*Problem details*
Please restate the data word for word, in full.

*** Supplied records Section Begins ***

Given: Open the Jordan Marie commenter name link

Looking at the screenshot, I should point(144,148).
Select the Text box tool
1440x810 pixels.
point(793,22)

*** Supplied records Section Ends ***

*Exercise answer*
Given: Open the Jordan Marie commenter name link

Looking at the screenshot, I should point(144,148).
Select the Text box tool
1440x810 pixels.
point(793,22)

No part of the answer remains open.